La experiencia más completa de este período tuvo lugar en Dakar, Senegal, donde se introdujeron en una escuela elemental dos docenas de ordenadores Apple con el lenguaje de programación Logo. Los niños de esta nación del oeste de África, que es rural, pobre y subdesarrollada, se lanzaron sobre los ordenadores con la misma facilidad y naturalidad con que lo hacen los de la clase media urbana norteamericana. No mostraron ninguna diferencia de aceptación y entusiasmo aunque es evidente que en sus vidas normales no existía un entorno mecánico ni electrónico orientado al uso de aparatos. No tenía nada que ver que fueran blancos o negros, ricos o pobres. Lo importante, como al aprender francés en Francia, era ser un niño.

En nuestra propia sociedad existen evidencias del mismo fenómeno. Ya sea en la demografía de Internet, en el uso de Nintendo y Sega o incluso en la introducción de los ordenadores personales en los hogares, las fuerzas dominantes no son sociales, raciales o económicas, sino generacionales. Los que tienen y los que no tienen son ahora los jóvenes y los mayores. Las fuerzas étnicas y nacionales dirigen de una manera diferente muchos movimientos intelectuales, pero no la revolución digital. Su ethos y su poder de atracción son tan universales como la música rock.

Muchos adultos se equivocan en su manera de apreciar cómo los niños aprenden con los juegos electrónicos. La idea más generalizada es que esos juguetes hipnóticos convierten a los niños en adictos espasmódicos con menos posibilidades de redención que un tonto. Pero no hay duda de que muchos juegos electrónicos enseñan a los chicos unas estrategias y exigen unas habilidades de planificación que después usarán en la vida. Cuando éramos niños, ¿cuántas veces discutimos estrategias o nos apresuramos por aprender algo más deprisa que los demás?

Hoy día un juego como Tetris se entiende demasiado pronto.

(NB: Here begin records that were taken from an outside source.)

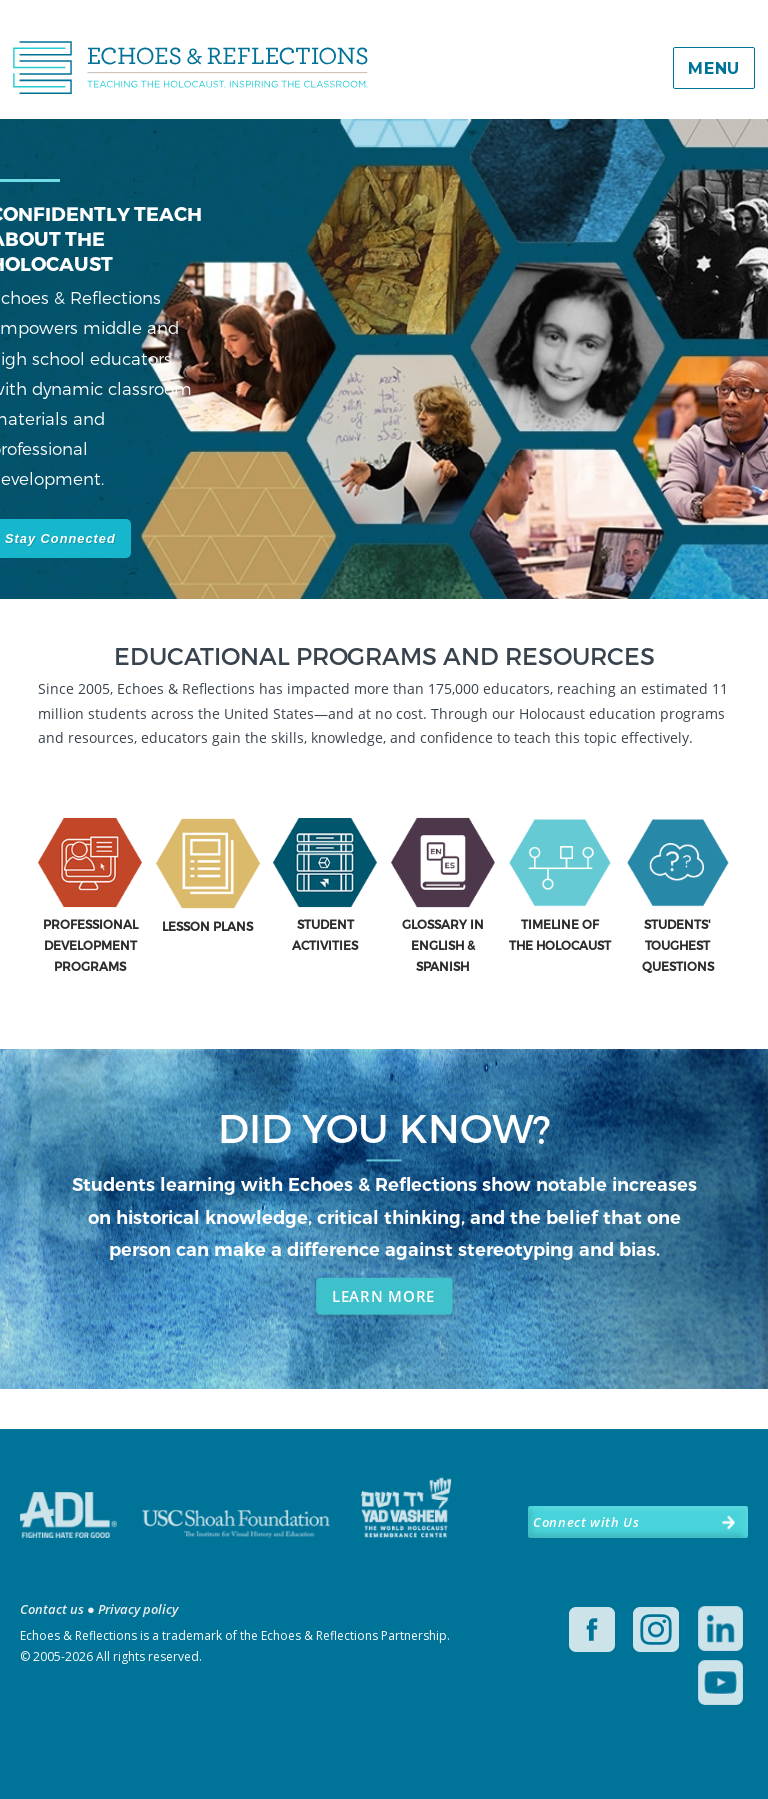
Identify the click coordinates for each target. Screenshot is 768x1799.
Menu (714, 68)
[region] (384, 391)
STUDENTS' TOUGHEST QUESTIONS (678, 945)
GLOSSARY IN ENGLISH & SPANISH (443, 945)
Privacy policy (138, 1609)
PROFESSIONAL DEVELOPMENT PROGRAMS (90, 945)
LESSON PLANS (207, 926)
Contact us (52, 1609)
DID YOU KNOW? (384, 1128)
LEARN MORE (383, 1296)
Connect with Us (586, 1522)
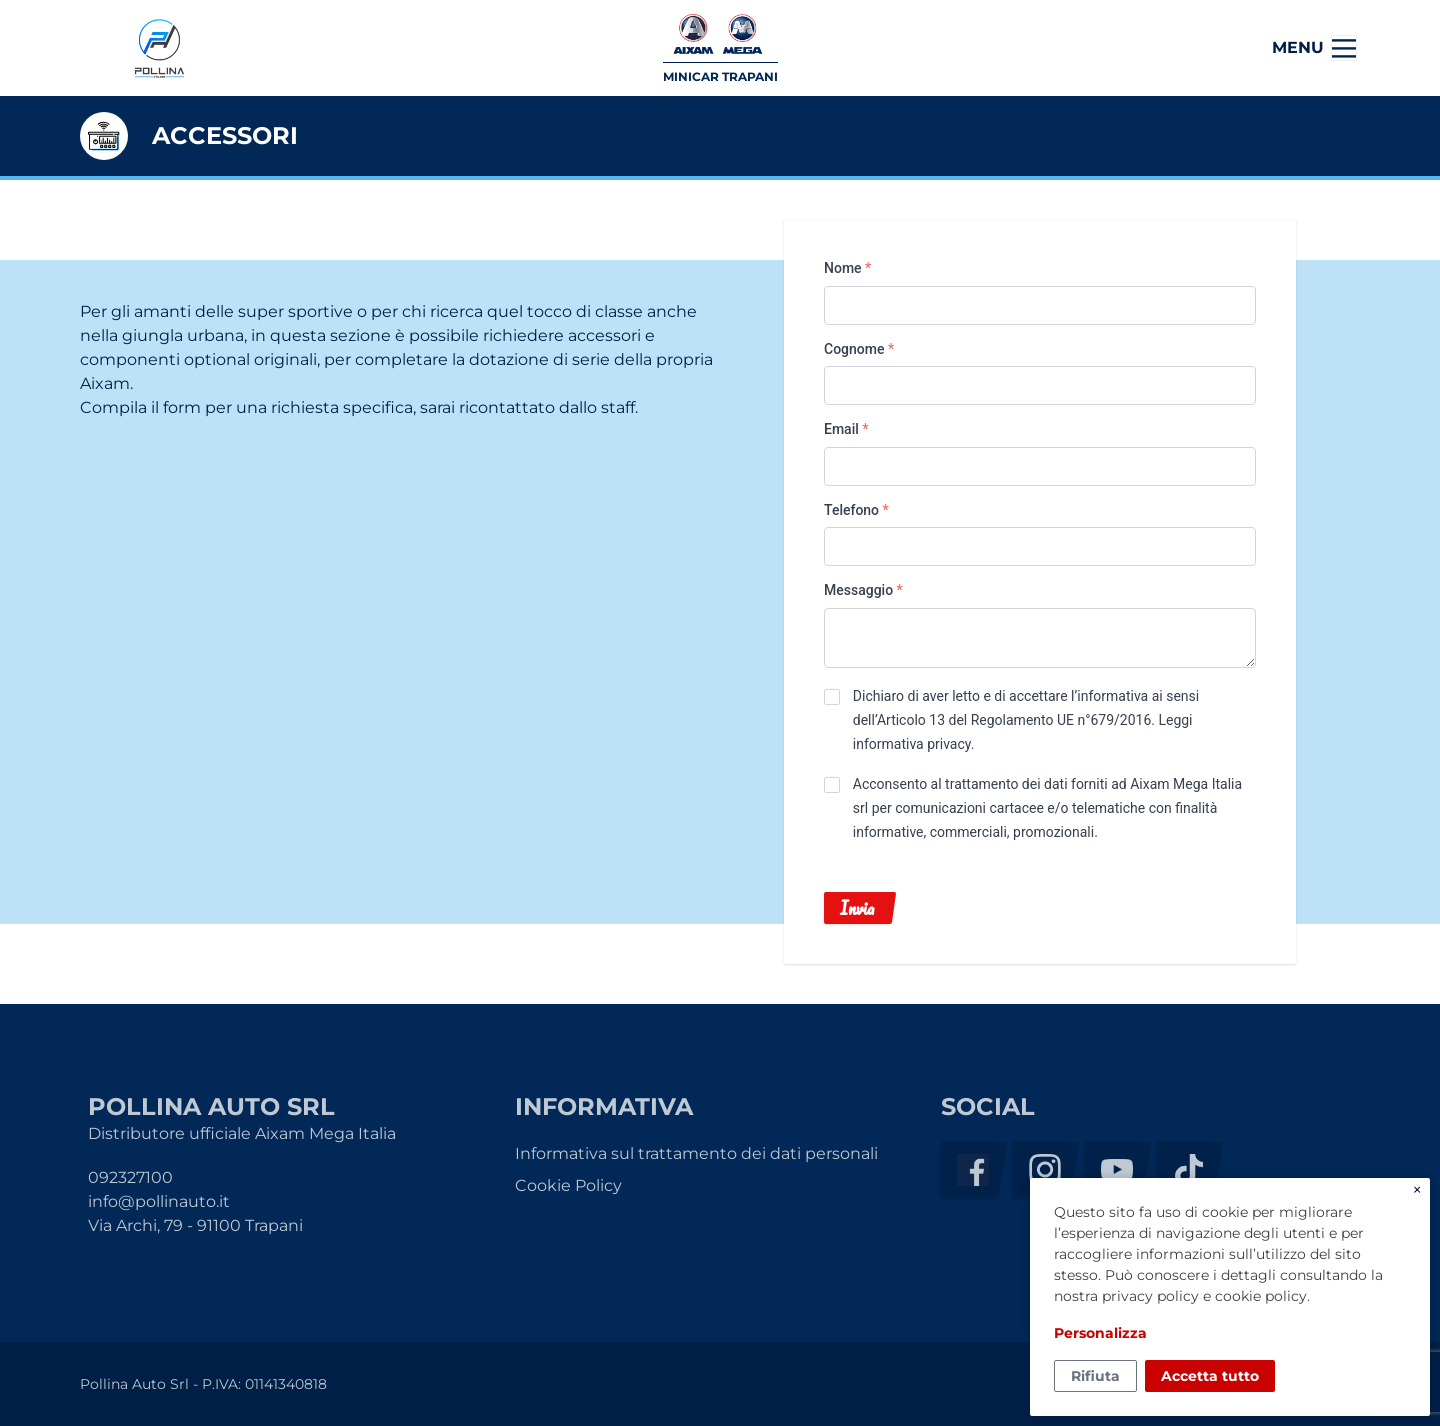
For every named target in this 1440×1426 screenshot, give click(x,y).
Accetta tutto (1210, 1376)
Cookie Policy (568, 1185)
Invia (857, 908)
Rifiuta (1095, 1376)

Lo que varía es la velocidad. Lo más probable es que haya miembros de una generación Tetris que sean mucho mejores en el empaquetado a toda prisa del portaequipajes de un vagón de tren, pero nada más. A medida que los juegos se trasladen a ordenadores personales más potentes, veremos aumentar las herramientas de simulación, como en el popular SimCity, y de los juegos ricos en información. Una diversión difícil.